Jeunes et femmes : vers un nouveau visage politique ?
Mais la moralisation n’est pas qu’affaire de sanction. Les nouvelles lois veulent aussi renouveler la représentation. Les candidats de moins de 35 ans bénéficieront désormais d’un soutien public couvrant 75% de leurs dépenses de campagne, mesure inédite destinée à lever un frein majeur à l’engagement politique. Quant aux circonscriptions régionales, elles seront réservées exclusivement aux femmes : selon les projections du ministère de l’Intérieur, la part féminine du Parlement pourrait passer de 24% à près de 35% en 2026. Le second texte, consacré aux partis, va plus loin encore : il impose plus de transparence financière et un encadrement strict des comptes. Le dernier rapport de la Cour des comptes (2025) montre pourtant l’ampleur du chantier : sur 33 partis, seuls 27 ont transmis leurs bilans financiers pour 2023, et 24 ont dû restituer 38,4 millions de dirhams de subventions non justifiées. En tout, les partis ont déclaré 104,9 millions de DH de ressources l’an dernier, dont 58% issus de financements publics. Ces chiffres révèlent un système de dépendance et de gestion encore perfectible. «Moderniser l’action partisane pour qu’elle s’adapte aux mutations profondes de la société marocaine», résume le Communiqué Royal.
Un enjeu démocratique, mais aussi économique
Par ailleurs, la moralisation du champ politique n’est donc plus perçue comme une simple exigence éthique, mais comme une condition de stabilité économique. Lors du même Conseil des ministres, S.M. le Roi Mohammed VI a validé les grandes orientations du projet de loi de Finances 2026, centré sur la croissance, l’emploi et la justice sociale, trois piliers qui ne peuvent, selon plusieurs observateurs, se consolider sans un environnement politique crédible et prévisible. L’économiste Marwane Hatim, membre de l’Ordre des administrateurs agréés du Québec et chercheur associé à l’Université de Montréal, y voit «une très bonne nouvelle». «La moralisation de la vie politique, dit-il, est un signal fort. Un environnement politique éthique et stable réduit l’incertitude et attire les investisseurs. Plus la sphère politique est transparente, plus les règles du jeu deviennent équilibrées et justes pour tous les acteurs économiques.» Pour M. Hatim, la transparence n’est pas seulement un idéal moral, c’est un facteur de compétitivité. «Quand les investisseurs étrangers observent une gouvernance claire, sans favoritisme ni opacité, ils savent que le risque est moindre. Cela place l’économie marocaine sur les radars internationaux, tout en favorisant la rétention des capitaux et la création de valeur locale.»

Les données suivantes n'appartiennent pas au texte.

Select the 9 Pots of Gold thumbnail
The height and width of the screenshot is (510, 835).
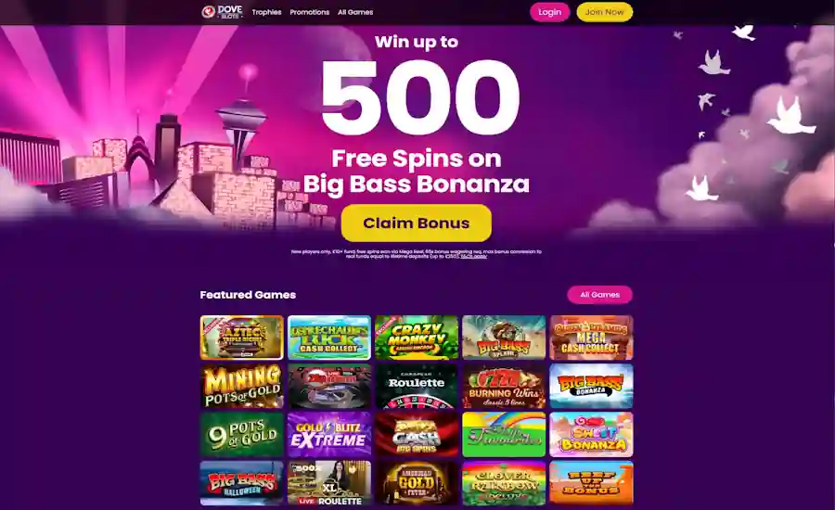click(x=242, y=434)
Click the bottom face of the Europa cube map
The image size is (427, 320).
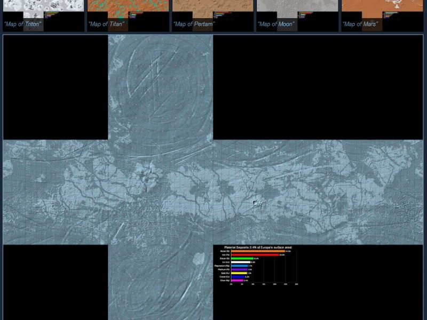160,283
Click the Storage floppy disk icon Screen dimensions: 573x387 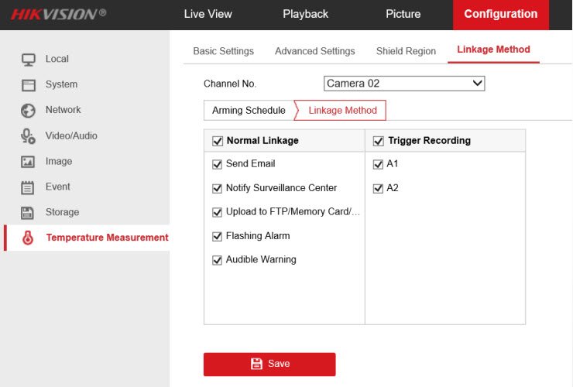coord(28,213)
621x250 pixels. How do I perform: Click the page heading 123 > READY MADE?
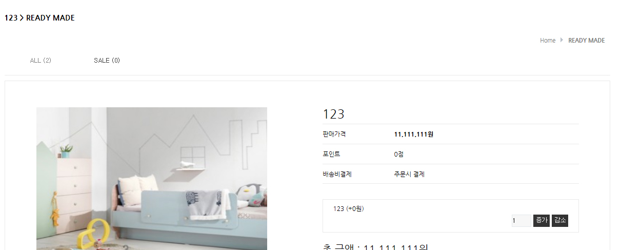[x=39, y=18]
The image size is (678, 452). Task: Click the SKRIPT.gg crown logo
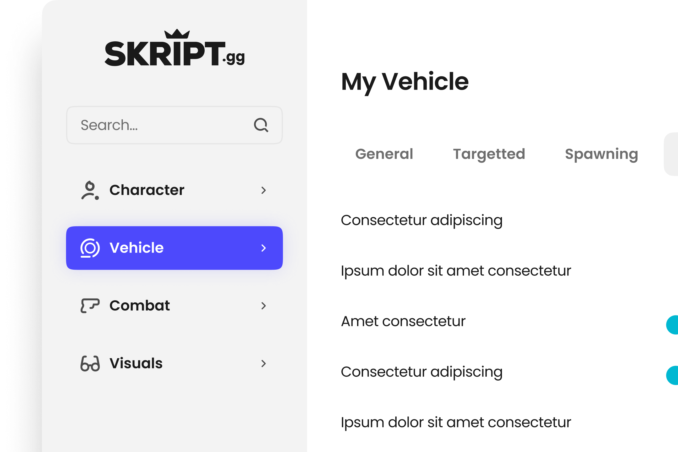click(174, 48)
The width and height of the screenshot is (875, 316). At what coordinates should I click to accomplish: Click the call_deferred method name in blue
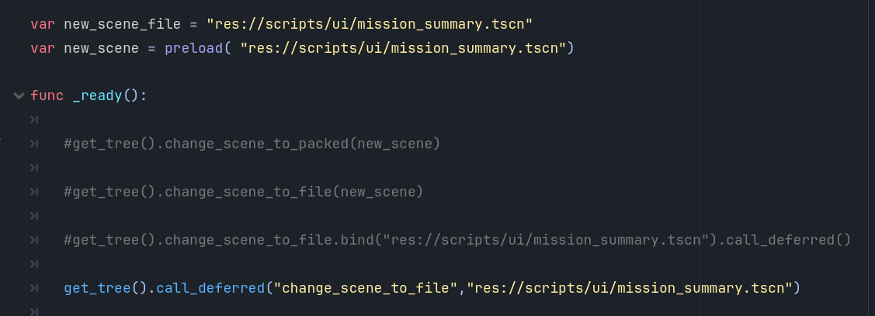pos(208,289)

Mais encore faut-il que la réforme soit appliquée, pas seulement proclamée. «Il faut rendre cette moralisation effective sur le terrain : les contrôles, les sanctions, l’indépendance des institutions doivent être réels. Ce n’est qu’à cette condition qu’elle deviendra palpable pour les citoyens, les opérateurs économiques et les investisseurs», insiste-t-il. En effet, l’OCDE (Organisation de coopération et de développement économiques), dans son Country Fact Sheet 2025 sur le Maroc, le souligne : «L’intégrité publique reste freinée par la faiblesse du contrôle des financements politiques et par la lenteur des sanctions administratives. Ainsi, M. Hatim établit un lien direct entre moralisation et gouvernance publique. «Cette exigence de transparence et de reddition de comptes doit s’accompagner d’une meilleure performance de l’État. Améliorer la productivité, la gestion des ressources et l’évaluation indépendante des politiques publiques, c’est renforcer la confiance économique.» Il précise ainsi qu’«il ne suffit pas d’adopter des lois : il faut les incarner. L’intégrité doit devenir un réflexe collectif, du plus petit échelon administratif jusqu’aux dirigeants.»

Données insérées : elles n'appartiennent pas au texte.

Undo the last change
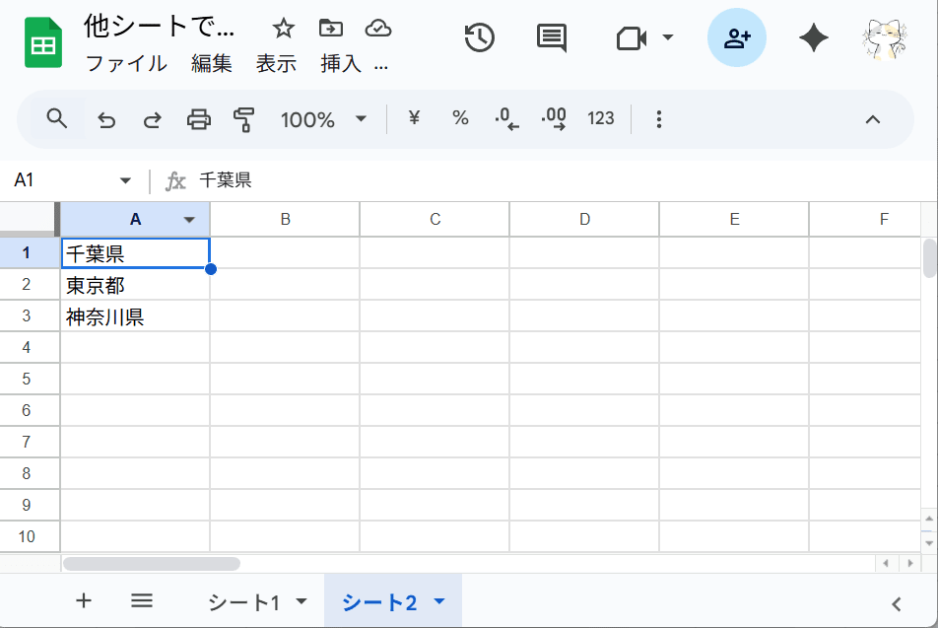The height and width of the screenshot is (628, 938). (x=106, y=119)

Mais encore faut-il que la réforme soit appliquée, pas seulement proclamée. «Il faut rendre cette moralisation effective sur le terrain : les contrôles, les sanctions, l’indépendance des institutions doivent être réels. Ce n’est qu’à cette condition qu’elle deviendra palpable pour les citoyens, les opérateurs économiques et les investisseurs», insiste-t-il. En effet, l’OCDE (Organisation de coopération et de développement économiques), dans son Country Fact Sheet 2025 sur le Maroc, le souligne : «L’intégrité publique reste freinée par la faiblesse du contrôle des financements politiques et par la lenteur des sanctions administratives. Ainsi, M. Hatim établit un lien direct entre moralisation et gouvernance publique. «Cette exigence de transparence et de reddition de comptes doit s’accompagner d’une meilleure performance de l’État. Améliorer la productivité, la gestion des ressources et l’évaluation indépendante des politiques publiques, c’est renforcer la confiance économique.» Il précise ainsi qu’«il ne suffit pas d’adopter des lois : il faut les incarner. L’intégrité doit devenir un réflexe collectif, du plus petit échelon administratif jusqu’aux dirigeants.»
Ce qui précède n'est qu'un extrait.